• _TEXT UNDER STUDY_:
____________

I’d rather chat up a hooker. I don’t have to have sex with her just like you are never going to have sex with that AI girl. I’ll take flesh and blood for sure. A girl has to work if she has to work …. I’m not her judge.


----------



## LisaDiane (Jul 22, 2019)

This reminds me of the 900 numbers that came out in the 90s (I think?)....and all these guys spent THOUSANDS of dollars talking to women who were faking interest and excitement for them. And they KNEW it was fake, but they paid for it anyway!!

I wonder if this will attract the same kind of people...?


----------



## Mr Jim (10 mo ago)

Wait until they come out with virtual reality porn. If you think there is labor shortage now, just wait


----------



## Diana7 (Apr 19, 2016)

Mr.Married said:


> I’d rather chat up a hooker. I don’t have to have sex with her just like you are never going to have sex with that AI girl. I’ll take flesh and blood for sure. A girl has to work if she has to work …. I’m not her judge.


Wouldnt a therapist or good friend be better?


----------



## Mr.Married (Feb 21, 2018)

Diana7 said:


> Wouldnt a therapist or good friend be better?


It was strictly in reference to post #3. Given the choice between chatting up an AI online hooker and a real life hooker …. I’d definitely take the real woman….. NOT THAT IM IN THE MARKET!!!!!!

I’d rather be face to face with a real woman any day over some fake “long distance” relationship as well. That’s just a cop out for a man that can’t look a woman in then eye…. So pathetic


----------



## RandomDude (Dec 18, 2010)

Wow, what if it achieves sentience?

This reminds me of:


----------



## FloridaGuy1 (Nov 4, 2019)

Mr.Married said:


> I’d rather chat up a hooker. I don’t have to have sex with her just like you are never going to have sex with that AI girl. I’ll take flesh and blood for sure. A girl has to work if she has to work …. I’m not her judge.


At least a hooker will do what I pay her for!


----------



## LisaDiane (Jul 22, 2019)

FloridaGuy1 said:


> At least a hooker will do what I pay her for!


But that's only because you are willing to take your money back and kick her out of your car if she doesn't...it's because you have boundaries with her and you are willing to STICK TO THEM with her.


----------



## gaius (Nov 5, 2020)

In Absentia said:


> That's the saddest thing ever...


It's been downloaded over 10 million times on Android alone and is the #6 grossing app in the entire health and fitness category on Google play. If the fact it exists wasn't sad enough.


----------



## ConanHub (Aug 9, 2013)

This is so sorrowful.

People need a connection, most anyway, to even live.

Men are doing this to simply continue to exist because they will self delete or slowly die without some form of compassion.

I can't help but know this isn't healthy, overall, for women either.


----------



## As'laDain (Nov 27, 2011)

____________

• _ENTRIES PROVIDED_:
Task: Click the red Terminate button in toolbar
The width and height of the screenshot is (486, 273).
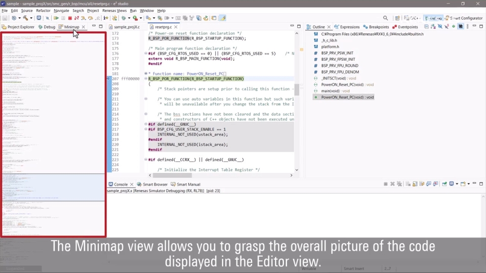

____________

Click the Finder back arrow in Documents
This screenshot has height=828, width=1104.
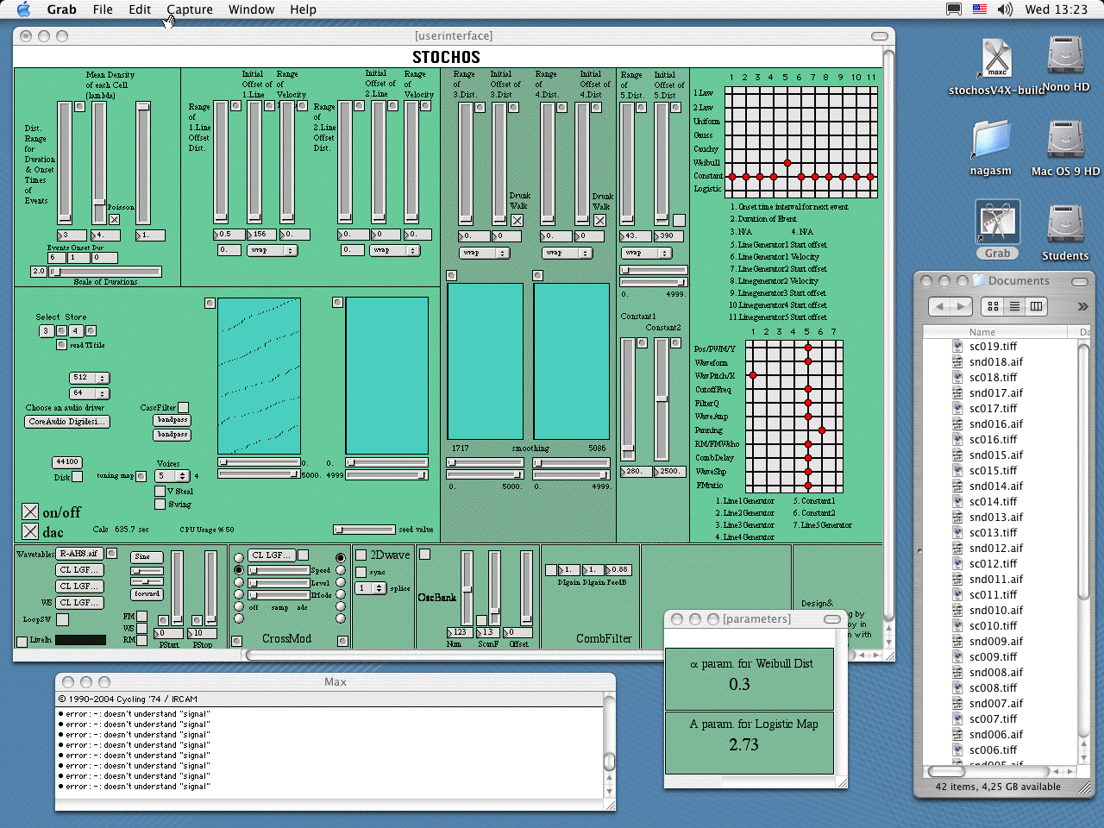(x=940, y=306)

____________

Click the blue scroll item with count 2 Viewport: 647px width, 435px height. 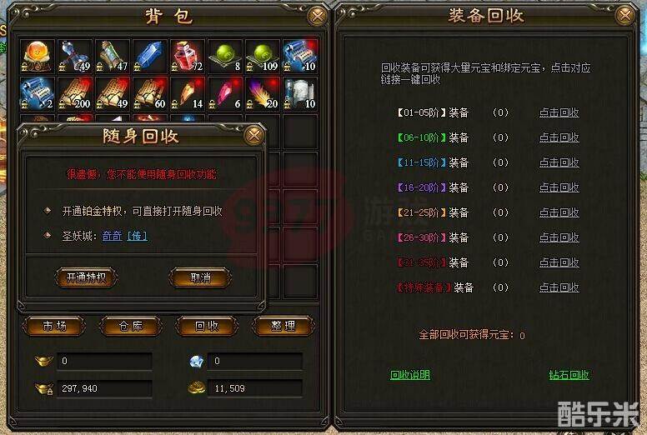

____________

• _YOUR OBJECTIVE_: In the forum thread, what reason does LisaDiane give for why a hooker will do what FloridaGuy1 pays her for? Answer in one to three sentences.

• _RESPONSE_: LisaDiane says it is only because FloridaGuy1 is willing to take the money back and kick her out of the car if she doesn't. It comes down to FloridaGuy1 having boundaries with her and being willing to stick to them.